Uma pesquisa coordenada pelo Instituto de Ciências Biomédicas (ICB5) da USP em Monte Negro, Rondônia, revelou que entre 70% e 80% dos morcegos capturados estavam em áreas urbanas ou periurbanas.
O fenômeno é reflexo da destruição de habitats naturais devido ao desmatamento e às mudanças climáticas na Amazônia, que têm forçado esses animais a migrar para mais perto das cidades, segundo o professor Luís Marcelo Aranha Camargo.
“Os morcegos encontram abrigo em sótãos e galpões abandonados e acesso a alimentos graças à iluminação pública, que atrai insetos”, explica Camargo.
A pesquisa, financiada pelo Conselho Nacional de Desenvolvimento Científico e Tecnológico (CNPq), apontou um potencial risco à saúde pública. Ectoparasitos encontrados nos morcegos testaram positivo para bactérias como Rickettsia, associada à febre maculosa, e Bartonella, que pode causar febre das trincheiras e anemia febril aguda. Embora não tenham sido registrados casos de transmissão para humanos, o professor Camargo reforça a importância do monitoramento constante para prevenir impactos maiores.

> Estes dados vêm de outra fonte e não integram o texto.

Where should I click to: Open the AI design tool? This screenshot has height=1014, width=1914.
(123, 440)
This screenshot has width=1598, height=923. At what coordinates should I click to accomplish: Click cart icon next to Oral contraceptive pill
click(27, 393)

Ao longo de 25 meses, os pesquisadores realizaram capturas mensais em diferentes áreas com o uso de redes de neblina e buscas ativas. Os morcegos foram examinados por métodos não invasivos, e os ectoparasitos removidos foram analisados em colaboração com instituições como a Fiocruz, o Instituto Butantan e a Universidade Federal de Mato Grosso do Sul. Além disso, amostras de sangue dos animais estão sendo estudadas para a detecção de patógenos como protozoários do gênero Leishmania.

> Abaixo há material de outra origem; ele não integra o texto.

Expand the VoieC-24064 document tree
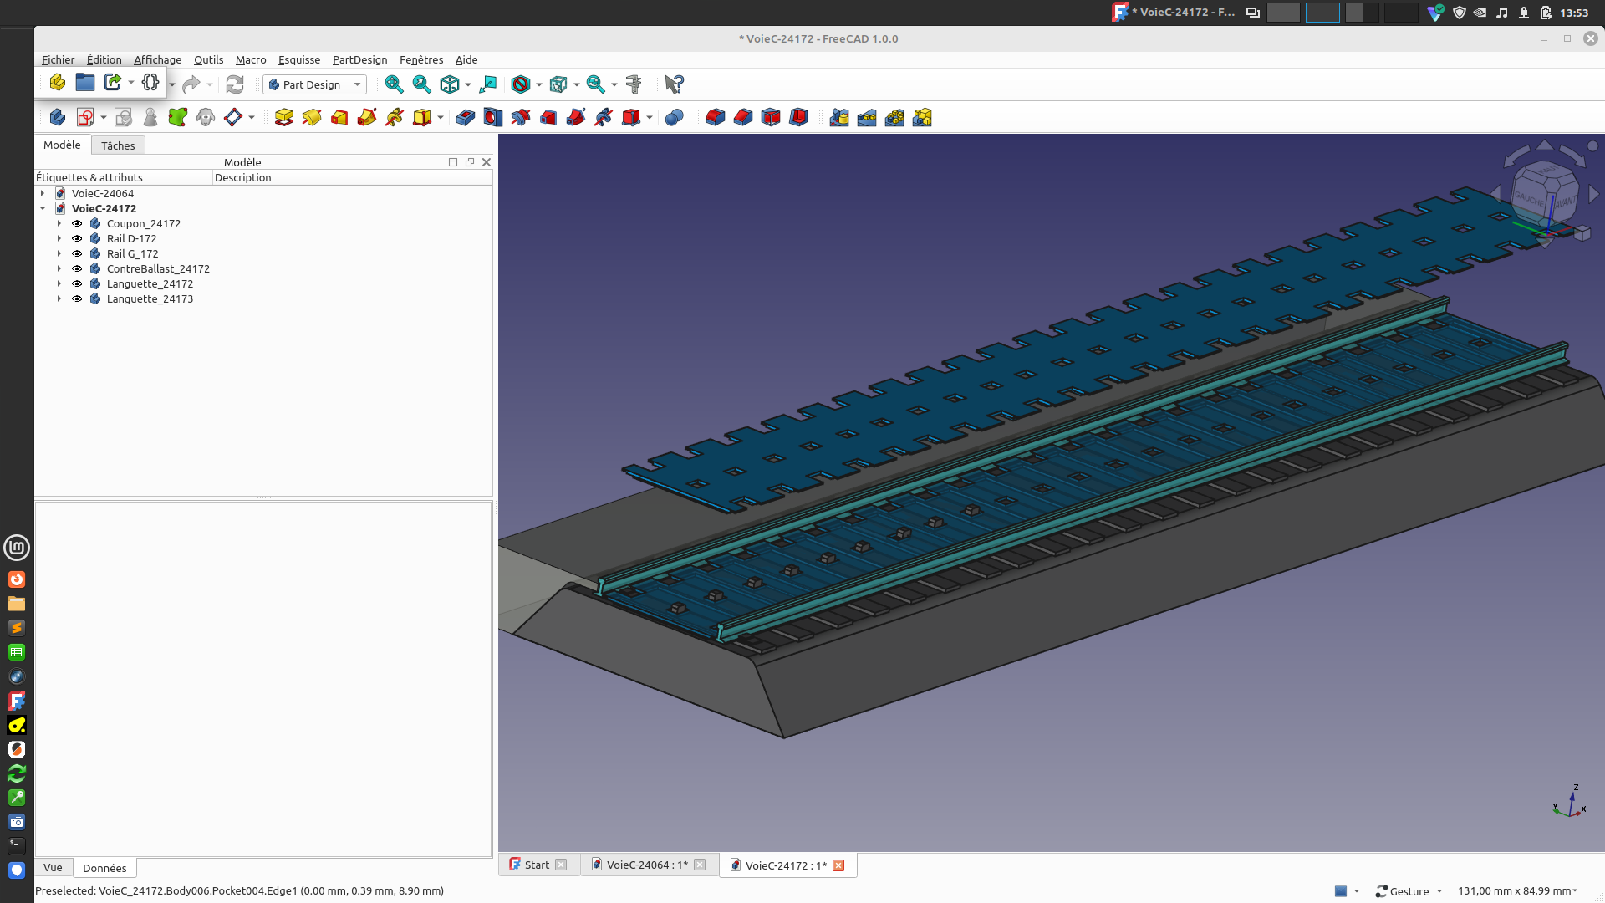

Outro foco da pesquisa é a leishmaniose visceral canina na região de Monte Negro. Testes rápidos realizados com 450 cães revelaram que entre 15% e 20% deles tinham anticorpos para Leishmania chagasi. Esses cães podem atuar como hospedeiros, transmitindo a doença para humanos por meio do mosquito-palha, detalha o professor Camargo. Já foram coletados 102 flebotomíneos, atualmente em análise molecular para confirmar se estão infectados.
Os pesquisadores também pretendem expandir o estudo para a transição entre a Floresta Amazônica e o Cerrado, onde ecossistemas raros podem abrigar espécies ainda desconhecidas de morcegos e parasitos. Camargo destaca o papel ecológico essencial desses animais, que ajudam no controle de pragas, na polinização e na dispersão de sementes. Ele ressalta que apenas 5% das espécies são hematófagas; a maioria consome frutas, néctar ou insetos.
“Embora no Brasil não tenhamos morcegos raposas-voadoras, nossa preocupação é entender se espécies locais podem ser afetadas pelo vírus”, afirma Camargo.
O estudo ainda investiga possíveis infecções de morcegos com variantes do SARS-CoV-2. Essa pesquisa, realizada em parceria com o Ministério da Saúde e o Instituto Butantan, visa prever potenciais surtos e é um exemplo da urgência em preservar a saúde pública frente ao avanço das mudanças ambientais.